Inclusion Criteria:
Capable of understanding the written informed consent, provides signed and witnessed written informed consent prior to any study-related procedures, and agrees to comply with protocol requirements.
Body mass index between 18 to 40 kg/m2 and weight ≥40 kg at screening.
Documented physician-diagnosed asthma for at least 12 months prior to screening.
Has received a physician-prescribed asthma controller regimen with medium dose or high dose ICS plus LABA, with or without additional controller medications for at least 6 months prior to screening and the dose of ICS and additional controller(s) must be stable for at least 4 weeks prior to screening and throughout the screening/run-in period.

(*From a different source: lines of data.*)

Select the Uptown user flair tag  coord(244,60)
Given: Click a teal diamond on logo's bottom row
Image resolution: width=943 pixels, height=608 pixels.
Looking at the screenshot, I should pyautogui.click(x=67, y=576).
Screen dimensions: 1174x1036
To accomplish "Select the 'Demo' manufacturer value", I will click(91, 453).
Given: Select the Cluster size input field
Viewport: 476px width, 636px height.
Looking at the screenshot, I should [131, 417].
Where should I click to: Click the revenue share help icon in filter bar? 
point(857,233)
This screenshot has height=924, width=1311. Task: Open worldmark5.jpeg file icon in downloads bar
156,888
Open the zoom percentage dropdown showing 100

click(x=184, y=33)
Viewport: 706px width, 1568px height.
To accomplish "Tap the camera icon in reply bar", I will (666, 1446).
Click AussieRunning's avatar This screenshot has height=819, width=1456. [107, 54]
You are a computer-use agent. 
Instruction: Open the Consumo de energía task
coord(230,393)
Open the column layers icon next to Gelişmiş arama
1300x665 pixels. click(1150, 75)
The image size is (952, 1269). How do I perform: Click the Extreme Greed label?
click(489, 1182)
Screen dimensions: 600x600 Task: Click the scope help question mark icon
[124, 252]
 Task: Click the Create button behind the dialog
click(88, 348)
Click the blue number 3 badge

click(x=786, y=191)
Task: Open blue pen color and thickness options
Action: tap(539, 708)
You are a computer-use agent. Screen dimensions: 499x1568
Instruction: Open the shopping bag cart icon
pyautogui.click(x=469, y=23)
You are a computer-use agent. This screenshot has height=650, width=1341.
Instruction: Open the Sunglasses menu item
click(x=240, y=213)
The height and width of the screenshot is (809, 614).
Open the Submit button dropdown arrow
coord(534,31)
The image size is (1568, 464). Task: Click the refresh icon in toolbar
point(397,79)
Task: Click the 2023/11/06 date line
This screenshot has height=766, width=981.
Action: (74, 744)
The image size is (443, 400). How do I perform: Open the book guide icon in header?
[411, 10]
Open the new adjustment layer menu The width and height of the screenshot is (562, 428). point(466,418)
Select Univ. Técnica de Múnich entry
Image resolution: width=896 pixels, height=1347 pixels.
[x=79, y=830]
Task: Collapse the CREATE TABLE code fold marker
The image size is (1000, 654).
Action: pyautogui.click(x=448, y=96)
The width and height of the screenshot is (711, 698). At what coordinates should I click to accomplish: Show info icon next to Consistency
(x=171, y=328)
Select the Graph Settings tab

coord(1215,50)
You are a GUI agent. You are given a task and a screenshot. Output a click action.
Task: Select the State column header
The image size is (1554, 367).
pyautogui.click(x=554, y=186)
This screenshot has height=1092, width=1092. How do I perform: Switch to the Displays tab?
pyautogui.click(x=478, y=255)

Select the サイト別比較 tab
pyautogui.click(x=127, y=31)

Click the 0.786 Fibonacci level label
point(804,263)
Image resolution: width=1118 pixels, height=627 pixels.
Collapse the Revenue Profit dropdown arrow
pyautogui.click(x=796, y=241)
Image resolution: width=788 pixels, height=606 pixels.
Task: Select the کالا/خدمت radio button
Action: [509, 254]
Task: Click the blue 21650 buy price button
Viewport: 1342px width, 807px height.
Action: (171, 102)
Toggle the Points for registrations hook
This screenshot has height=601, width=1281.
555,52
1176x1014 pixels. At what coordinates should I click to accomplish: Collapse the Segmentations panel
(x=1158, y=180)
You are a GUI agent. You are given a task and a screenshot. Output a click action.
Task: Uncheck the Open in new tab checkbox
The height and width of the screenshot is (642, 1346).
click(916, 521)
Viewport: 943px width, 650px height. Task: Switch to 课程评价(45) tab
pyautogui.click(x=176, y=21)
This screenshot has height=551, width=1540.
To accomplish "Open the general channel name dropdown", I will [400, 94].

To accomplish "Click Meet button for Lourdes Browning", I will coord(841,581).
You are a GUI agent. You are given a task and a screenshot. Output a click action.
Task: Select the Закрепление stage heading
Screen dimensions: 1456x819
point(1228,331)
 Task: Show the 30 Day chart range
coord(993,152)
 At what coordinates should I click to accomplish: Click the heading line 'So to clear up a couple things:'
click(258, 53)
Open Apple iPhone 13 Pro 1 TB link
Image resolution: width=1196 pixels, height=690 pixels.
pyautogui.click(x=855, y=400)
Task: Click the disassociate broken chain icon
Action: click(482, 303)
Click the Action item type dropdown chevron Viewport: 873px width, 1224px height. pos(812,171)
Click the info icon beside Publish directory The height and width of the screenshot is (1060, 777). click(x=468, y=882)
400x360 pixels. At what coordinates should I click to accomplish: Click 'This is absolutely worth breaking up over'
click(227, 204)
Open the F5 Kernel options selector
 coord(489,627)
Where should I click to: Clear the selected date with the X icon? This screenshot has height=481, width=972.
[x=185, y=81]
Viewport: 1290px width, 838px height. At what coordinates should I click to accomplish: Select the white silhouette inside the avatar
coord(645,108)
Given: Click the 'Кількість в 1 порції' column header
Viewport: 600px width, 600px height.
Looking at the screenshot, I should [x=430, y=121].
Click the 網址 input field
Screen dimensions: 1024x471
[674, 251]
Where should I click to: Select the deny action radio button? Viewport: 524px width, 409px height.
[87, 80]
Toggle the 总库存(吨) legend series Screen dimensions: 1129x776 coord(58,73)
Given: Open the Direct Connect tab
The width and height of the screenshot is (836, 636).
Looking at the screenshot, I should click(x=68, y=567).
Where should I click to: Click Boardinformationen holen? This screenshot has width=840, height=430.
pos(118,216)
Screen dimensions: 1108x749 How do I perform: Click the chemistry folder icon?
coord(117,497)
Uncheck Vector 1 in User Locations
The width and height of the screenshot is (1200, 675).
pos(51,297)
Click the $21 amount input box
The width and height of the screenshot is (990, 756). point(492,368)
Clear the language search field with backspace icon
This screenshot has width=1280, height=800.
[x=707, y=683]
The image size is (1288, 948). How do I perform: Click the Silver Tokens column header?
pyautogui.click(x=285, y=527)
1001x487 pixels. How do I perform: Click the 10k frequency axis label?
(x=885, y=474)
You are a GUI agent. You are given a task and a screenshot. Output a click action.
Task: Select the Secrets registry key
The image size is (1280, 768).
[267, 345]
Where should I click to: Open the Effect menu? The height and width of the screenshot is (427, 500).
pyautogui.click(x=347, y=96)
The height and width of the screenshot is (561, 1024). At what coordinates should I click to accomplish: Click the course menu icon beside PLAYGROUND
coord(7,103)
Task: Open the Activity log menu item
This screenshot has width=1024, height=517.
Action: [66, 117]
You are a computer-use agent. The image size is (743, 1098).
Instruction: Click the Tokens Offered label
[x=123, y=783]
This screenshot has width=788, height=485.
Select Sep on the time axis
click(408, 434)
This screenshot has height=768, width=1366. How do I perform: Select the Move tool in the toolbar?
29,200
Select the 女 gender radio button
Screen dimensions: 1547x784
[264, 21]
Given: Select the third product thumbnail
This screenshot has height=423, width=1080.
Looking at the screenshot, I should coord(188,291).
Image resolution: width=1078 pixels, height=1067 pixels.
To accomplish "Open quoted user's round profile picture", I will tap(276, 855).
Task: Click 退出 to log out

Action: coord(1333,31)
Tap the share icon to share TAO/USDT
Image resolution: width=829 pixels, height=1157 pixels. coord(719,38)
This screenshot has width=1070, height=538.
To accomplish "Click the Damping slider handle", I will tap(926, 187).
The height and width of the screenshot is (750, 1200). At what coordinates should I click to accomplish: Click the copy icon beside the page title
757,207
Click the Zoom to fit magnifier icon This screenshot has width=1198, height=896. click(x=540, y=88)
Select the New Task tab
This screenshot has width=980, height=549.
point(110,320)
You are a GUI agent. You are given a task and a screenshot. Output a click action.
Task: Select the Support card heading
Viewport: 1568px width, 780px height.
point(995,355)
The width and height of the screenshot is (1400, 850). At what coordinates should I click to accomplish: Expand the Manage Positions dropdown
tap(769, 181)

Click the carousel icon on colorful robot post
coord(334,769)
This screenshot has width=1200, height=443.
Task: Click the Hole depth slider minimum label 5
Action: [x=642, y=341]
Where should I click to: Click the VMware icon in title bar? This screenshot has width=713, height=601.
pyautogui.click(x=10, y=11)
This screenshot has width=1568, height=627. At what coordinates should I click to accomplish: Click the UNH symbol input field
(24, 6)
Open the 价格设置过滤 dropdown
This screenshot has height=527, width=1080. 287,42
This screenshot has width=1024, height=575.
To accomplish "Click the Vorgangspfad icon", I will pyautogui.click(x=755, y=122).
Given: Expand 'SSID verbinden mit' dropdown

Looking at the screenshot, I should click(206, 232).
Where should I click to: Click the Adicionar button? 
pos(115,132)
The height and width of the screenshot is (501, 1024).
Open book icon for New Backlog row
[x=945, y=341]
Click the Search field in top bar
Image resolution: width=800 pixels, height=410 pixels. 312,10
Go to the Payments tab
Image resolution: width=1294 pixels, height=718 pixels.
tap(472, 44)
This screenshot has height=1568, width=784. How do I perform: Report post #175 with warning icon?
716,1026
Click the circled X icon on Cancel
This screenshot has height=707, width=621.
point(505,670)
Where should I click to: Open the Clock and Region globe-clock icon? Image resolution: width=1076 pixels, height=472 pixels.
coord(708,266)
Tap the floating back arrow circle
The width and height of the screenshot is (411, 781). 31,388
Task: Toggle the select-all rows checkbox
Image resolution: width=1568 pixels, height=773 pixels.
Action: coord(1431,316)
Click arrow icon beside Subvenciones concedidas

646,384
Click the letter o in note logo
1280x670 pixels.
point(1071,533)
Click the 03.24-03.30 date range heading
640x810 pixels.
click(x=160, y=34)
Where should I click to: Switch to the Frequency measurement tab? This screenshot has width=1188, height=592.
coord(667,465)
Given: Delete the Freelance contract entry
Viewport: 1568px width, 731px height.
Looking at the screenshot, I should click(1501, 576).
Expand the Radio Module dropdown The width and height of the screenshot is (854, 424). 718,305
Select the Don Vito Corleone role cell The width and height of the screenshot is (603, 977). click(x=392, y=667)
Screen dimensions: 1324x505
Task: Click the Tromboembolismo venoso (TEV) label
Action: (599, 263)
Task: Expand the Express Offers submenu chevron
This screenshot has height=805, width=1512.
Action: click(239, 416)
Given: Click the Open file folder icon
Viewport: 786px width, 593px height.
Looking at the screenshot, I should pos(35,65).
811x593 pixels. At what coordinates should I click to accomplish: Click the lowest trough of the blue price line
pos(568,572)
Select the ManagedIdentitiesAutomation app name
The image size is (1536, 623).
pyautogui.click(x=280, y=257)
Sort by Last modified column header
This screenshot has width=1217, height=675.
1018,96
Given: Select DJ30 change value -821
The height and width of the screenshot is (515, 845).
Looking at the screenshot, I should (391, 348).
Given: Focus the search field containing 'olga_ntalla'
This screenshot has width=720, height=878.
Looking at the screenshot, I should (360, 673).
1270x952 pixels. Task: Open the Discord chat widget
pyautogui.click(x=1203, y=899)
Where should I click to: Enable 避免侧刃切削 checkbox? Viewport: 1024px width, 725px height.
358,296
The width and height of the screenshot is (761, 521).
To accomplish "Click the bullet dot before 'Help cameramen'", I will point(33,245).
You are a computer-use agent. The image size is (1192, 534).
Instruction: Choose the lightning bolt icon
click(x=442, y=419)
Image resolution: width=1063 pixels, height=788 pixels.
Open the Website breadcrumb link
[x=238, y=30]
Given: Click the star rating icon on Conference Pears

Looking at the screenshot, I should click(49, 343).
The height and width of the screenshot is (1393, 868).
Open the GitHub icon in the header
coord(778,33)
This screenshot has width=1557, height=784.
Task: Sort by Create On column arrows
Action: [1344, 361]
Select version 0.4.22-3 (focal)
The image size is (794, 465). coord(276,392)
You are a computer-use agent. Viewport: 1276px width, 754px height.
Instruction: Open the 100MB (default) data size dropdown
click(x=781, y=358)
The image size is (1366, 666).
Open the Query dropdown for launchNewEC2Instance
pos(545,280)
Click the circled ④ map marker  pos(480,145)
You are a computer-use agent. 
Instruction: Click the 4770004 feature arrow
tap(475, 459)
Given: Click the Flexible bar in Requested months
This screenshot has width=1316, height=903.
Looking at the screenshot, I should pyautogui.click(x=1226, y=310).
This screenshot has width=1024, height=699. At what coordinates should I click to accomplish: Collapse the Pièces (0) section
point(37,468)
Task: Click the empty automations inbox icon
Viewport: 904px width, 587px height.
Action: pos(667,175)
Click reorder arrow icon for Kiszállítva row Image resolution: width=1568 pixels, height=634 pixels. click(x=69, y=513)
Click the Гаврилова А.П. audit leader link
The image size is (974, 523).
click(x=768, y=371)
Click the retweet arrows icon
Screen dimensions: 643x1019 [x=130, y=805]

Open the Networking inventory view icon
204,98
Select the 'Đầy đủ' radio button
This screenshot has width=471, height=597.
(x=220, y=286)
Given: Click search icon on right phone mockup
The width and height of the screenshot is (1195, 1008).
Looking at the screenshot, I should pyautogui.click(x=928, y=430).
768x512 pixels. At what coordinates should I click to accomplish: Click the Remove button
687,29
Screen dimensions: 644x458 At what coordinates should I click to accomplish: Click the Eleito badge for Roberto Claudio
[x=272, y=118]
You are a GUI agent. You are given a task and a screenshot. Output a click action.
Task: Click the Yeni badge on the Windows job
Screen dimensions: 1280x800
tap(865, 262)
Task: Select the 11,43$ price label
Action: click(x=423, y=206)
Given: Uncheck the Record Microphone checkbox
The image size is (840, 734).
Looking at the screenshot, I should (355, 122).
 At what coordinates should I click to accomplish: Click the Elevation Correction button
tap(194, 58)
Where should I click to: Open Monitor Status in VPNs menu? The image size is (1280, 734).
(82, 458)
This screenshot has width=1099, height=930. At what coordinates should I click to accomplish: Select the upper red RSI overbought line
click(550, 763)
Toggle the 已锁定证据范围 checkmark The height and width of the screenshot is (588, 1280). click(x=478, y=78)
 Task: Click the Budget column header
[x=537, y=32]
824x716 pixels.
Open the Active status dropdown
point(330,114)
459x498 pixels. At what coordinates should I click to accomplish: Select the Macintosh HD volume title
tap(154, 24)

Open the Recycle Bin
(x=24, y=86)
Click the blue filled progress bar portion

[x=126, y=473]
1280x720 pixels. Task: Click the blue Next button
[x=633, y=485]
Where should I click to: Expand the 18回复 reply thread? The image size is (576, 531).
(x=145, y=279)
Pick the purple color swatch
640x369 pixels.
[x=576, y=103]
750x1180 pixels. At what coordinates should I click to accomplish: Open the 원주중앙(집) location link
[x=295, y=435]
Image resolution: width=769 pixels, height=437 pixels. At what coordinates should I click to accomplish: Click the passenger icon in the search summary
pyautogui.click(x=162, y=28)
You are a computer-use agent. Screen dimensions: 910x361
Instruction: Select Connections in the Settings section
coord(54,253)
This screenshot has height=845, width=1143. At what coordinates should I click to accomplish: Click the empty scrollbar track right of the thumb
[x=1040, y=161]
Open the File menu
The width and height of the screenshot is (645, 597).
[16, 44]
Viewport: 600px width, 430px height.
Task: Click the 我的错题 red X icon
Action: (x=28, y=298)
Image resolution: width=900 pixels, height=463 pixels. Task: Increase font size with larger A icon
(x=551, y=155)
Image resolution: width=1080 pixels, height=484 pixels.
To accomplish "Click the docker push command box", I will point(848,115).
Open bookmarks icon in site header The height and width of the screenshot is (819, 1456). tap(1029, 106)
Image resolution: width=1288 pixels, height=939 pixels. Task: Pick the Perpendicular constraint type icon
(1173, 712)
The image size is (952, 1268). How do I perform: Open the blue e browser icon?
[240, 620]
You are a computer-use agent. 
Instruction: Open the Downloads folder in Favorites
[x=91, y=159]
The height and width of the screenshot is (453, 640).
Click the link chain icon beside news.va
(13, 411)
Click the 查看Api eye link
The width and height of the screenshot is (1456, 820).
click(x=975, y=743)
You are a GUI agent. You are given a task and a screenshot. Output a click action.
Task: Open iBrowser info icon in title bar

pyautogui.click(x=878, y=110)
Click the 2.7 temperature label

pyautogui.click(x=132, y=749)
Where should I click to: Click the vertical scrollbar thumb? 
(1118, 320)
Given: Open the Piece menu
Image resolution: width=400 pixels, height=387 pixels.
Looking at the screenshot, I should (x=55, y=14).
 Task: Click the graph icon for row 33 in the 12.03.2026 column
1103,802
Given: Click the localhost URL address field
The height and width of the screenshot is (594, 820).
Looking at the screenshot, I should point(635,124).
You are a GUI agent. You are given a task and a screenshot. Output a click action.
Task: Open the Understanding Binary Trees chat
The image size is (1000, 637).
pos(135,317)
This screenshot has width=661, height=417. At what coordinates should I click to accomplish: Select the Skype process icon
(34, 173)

Has a pre-bronchodilator FEV1 value of ≥40% and ≤80%, predicted, at screening and at Day 1.
Has a post-bronchodilator reversibility of FEV1 ≥12% and ≥200 mL documented during screening (15 to 30 min after administration of 4 puffs of albuterol/salbutamol).
Has an ACQ-6 score of ≥1.5 during screening (ie, Visit 1 and Visit 2).
Has a documented history of at least 1 asthma exacerbation in the 12 months prior to the screening visit, while using medium to high dose ICS/LABA therapy
Acceptable inhaler, peak flow meter, and spirometry techniques during the screening/run-in period.
≥80% compliance with required use of the ePRO device within the last 14 days of the screening/run-in period.
Females of childbearing potential who are sexually active with a non-sterilized male partner must use a highly effective method of contraception from the time informed consent is obtained and must agree to continue using such precautions throughout the study and continue using such precautions for 16 weeks after the final dose of study treatment.
Exclusion Criteria:
Current smokers or participants with a smoking history of ≥10 pack years
Participants with a current history of angina or history of myocardial infarction, stroke, or TIAs within the past 12 months from screening are disallowed.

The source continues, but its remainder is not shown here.